Goldman Sachs expansion to target UHNW, HNW clients
Goldman Sachs is eyeing asset-gathering businesses like investment management and digital banking.

Mark Kauzlarich/Bloomberg

Goldman Sachs will pour resources into growing its wealth business serving the ultrarich, a pivot as it retreats from a disappointing venture into consumer banking, executives said during the bank’s investor day Tuesday. 

“There’s a lot of opportunity for us to grow, and we’re going to continue to grow on the high end and the ultrahigh end,” Marc Nachmann, the global head of the bank’s Asset & Wealth Management unit, said in a presentation live-streamed online. 

The investment bank occupies around 8% of the ultrahigh net worth wealth market and roughly 1% of the high net worth market in the U.S., according to Nachmann’s slideshow

Nachmann projected that Goldman’s AWM division, which emerged from a restructuring the bank announced last October, is projected to achieve “high single-digit” revenue growth over the next three to five years by organically growing from management fees it charges clients and income from private banking and lending. 

Additionally, Nachmann said he expects to achieve a pre-tax margin in the “mid-twenties” and a resulting return on equity in the “mid-teens.”

​”This is the area where there is the most significant growth opportunity for us, and where we are already operating at scale,” a company spokesperson said of AWM in an email. 

Nachman said that in the long term, “our goal is to outperform the industry organically.”

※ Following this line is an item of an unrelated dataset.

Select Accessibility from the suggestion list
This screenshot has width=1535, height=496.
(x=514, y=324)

He outlined three strategies for achieving that organic growth: expanding the wealth management business; doubling down on industry-leading positions in its established alternatives business; and providing special investing “solutions” that clients can’t easily find elsewhere. 

Such bespoke solutions include Goldman’s outsourced chief investment officer services — which Nachmann said is already the market leader in the U.S. and at No. 2 globally, and which the firm plans to expand in North America and Europe — as well as insurance, separately managed accounts and direct indexing. Goldman is a top provider in insurance, where it is No. 2 in the market, and SMAs, where it is No. 1, he said.

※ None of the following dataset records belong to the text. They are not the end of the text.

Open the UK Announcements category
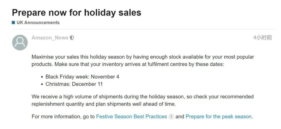This screenshot has height=129, width=281. [x=38, y=22]
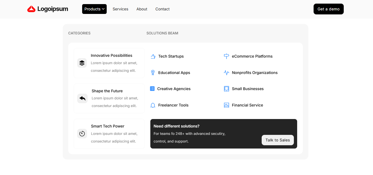Click the Talk to Sales button

tap(277, 140)
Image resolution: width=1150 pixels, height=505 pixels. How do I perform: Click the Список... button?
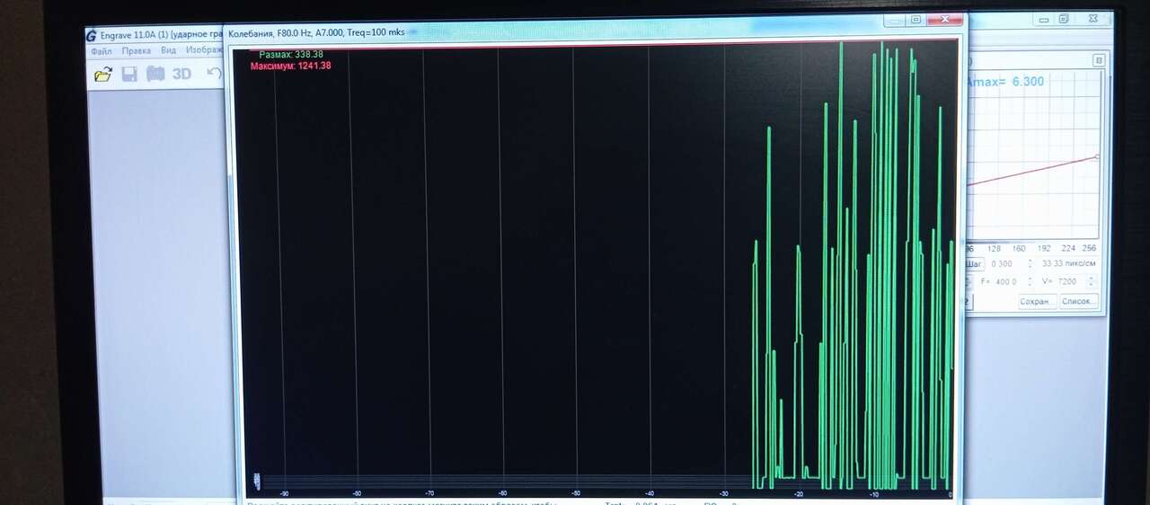click(x=1078, y=301)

“We’ve embraced our clients’ calls for customization and flexibility,” Nachmann said. 

By catering more to its richest clients, who tend to have a longstanding relationship with their private wealth advisor, the firm is betting that it can milk those ties for more streams of revenue. Goldman, an investment banking powerhouse, also wants to generate advisor introductions to wealthy individuals who are involved in an investment banking deal, for example. 

“We’re just getting started in terms of our potential of opening these trusted advisor relationships up to the firm,” said Dan Dees, the co-head of global banking and markets, at the event. Dees said the firm has seen “hundreds of referrals back and forth between GBM and AWM and vice versa.” 

The referrals system is part of the bank’s new One Goldman Sachs strategy of unifying its efforts across different divisions of the bank, essentially cross-selling products and services to clients whose bankers were previously siloed off. 

Goldman currently has over 16,000 wealth clients worldwide in its signature private banking channel. Clients stay on average 10 years with the firm and hold $60 million in an average account. The private wealth management business typically serves clients with at least $10 million of investable assets.

The bank has a total $1 trillion in client assets under management for its combined units in the wealth management business, including the younger Workplace and Personal Wealth Management and Private Wealth Management unit. 

Some 1,000 financial advisors, who have been at Goldman an average of 15 years each, service the bank’s ultrahigh net worth clients. The firm declined in an email to share how many advisors it intended to hire to achieve its growth goals. 

The ultrahigh net worth market “remains highly fragmented,” Nachmann said. “This leaves significant room for us to grow our franchise further and gain market share, both in the US and internationally.” 

Asked by Morgan Stanley analyst Betsy Graseck to describe what the geography of that expansion could look like, Goldman CEO David Solomon repeated this information but did not elaborate further.